Start of Given entries

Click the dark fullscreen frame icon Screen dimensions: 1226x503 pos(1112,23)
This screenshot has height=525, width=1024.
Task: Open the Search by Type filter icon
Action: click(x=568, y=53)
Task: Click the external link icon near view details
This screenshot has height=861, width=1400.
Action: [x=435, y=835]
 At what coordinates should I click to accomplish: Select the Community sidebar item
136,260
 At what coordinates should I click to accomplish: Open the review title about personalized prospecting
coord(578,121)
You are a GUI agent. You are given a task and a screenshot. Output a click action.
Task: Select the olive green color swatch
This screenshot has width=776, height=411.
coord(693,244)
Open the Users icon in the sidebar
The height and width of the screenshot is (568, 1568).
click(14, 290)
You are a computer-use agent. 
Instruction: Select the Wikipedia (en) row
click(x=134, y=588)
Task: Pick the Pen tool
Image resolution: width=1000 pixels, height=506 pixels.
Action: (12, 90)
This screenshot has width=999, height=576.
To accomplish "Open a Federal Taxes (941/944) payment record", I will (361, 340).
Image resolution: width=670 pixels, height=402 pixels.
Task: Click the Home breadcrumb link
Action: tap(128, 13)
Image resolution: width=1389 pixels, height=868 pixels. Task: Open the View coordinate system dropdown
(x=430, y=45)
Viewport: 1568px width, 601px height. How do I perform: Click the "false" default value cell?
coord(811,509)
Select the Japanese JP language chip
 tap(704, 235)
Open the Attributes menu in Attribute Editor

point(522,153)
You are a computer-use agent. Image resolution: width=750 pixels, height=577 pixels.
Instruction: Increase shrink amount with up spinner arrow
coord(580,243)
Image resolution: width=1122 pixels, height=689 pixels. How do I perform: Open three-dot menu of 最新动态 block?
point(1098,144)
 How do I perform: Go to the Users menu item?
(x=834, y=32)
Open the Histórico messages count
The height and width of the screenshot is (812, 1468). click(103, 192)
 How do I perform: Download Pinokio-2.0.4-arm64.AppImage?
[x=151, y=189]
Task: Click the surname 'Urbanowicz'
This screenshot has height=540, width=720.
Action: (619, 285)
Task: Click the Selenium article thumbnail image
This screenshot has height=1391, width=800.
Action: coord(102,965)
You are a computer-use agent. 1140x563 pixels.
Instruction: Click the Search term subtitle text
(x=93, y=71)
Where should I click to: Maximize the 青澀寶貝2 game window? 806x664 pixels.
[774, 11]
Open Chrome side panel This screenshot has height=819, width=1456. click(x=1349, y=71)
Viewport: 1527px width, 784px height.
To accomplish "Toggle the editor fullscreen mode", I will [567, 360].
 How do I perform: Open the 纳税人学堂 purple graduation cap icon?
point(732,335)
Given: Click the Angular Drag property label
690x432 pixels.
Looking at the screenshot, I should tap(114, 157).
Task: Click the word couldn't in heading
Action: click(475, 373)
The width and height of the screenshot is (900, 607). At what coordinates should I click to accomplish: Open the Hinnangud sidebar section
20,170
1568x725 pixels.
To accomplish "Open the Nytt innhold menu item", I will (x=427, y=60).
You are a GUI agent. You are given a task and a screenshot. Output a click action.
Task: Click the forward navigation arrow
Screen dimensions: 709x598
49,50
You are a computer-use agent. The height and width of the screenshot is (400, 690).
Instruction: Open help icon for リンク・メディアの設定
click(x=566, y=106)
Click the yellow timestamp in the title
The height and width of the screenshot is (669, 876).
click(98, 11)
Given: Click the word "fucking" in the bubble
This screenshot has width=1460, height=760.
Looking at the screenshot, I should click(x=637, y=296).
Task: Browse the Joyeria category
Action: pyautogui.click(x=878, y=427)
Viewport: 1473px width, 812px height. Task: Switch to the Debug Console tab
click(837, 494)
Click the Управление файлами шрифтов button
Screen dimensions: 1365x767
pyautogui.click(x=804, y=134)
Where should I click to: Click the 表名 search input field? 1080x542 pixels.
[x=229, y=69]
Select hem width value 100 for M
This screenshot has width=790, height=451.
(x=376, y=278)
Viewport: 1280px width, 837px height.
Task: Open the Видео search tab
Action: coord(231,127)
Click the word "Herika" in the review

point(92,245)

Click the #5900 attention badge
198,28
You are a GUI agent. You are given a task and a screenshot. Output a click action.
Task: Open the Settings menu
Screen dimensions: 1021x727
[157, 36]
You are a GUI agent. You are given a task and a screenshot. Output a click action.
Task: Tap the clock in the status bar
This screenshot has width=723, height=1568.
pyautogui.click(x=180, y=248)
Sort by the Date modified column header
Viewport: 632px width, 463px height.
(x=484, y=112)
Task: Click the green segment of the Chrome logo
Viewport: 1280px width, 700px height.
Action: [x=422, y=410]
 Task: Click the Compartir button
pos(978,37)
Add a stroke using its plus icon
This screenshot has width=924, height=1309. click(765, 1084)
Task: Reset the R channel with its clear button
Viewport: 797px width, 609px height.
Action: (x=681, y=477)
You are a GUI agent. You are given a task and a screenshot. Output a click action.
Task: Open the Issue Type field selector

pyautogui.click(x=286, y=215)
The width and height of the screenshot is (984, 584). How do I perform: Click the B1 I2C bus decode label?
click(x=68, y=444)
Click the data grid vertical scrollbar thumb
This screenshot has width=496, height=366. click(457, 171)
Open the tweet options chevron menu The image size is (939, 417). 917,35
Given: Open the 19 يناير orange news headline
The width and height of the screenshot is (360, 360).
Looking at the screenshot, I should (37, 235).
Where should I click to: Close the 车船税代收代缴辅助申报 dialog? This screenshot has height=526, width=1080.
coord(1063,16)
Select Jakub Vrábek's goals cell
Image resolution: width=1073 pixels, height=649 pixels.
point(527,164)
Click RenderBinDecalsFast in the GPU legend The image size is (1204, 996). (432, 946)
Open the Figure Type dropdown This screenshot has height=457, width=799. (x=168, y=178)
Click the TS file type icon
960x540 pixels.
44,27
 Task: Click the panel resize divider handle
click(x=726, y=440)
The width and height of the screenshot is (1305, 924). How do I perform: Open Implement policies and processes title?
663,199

End of Given entries

Work instruction: Return all lines in the entries above that carry the word "computer".

Solved problem:
You are a computer-use agent. 
You are a computer-use agent. Image resolution: width=750 pixels, height=577 pixels.
You are a computer-use agent. 1140x563 pixels.
You are a computer-use agent. The height and width of the screenshot is (400, 690).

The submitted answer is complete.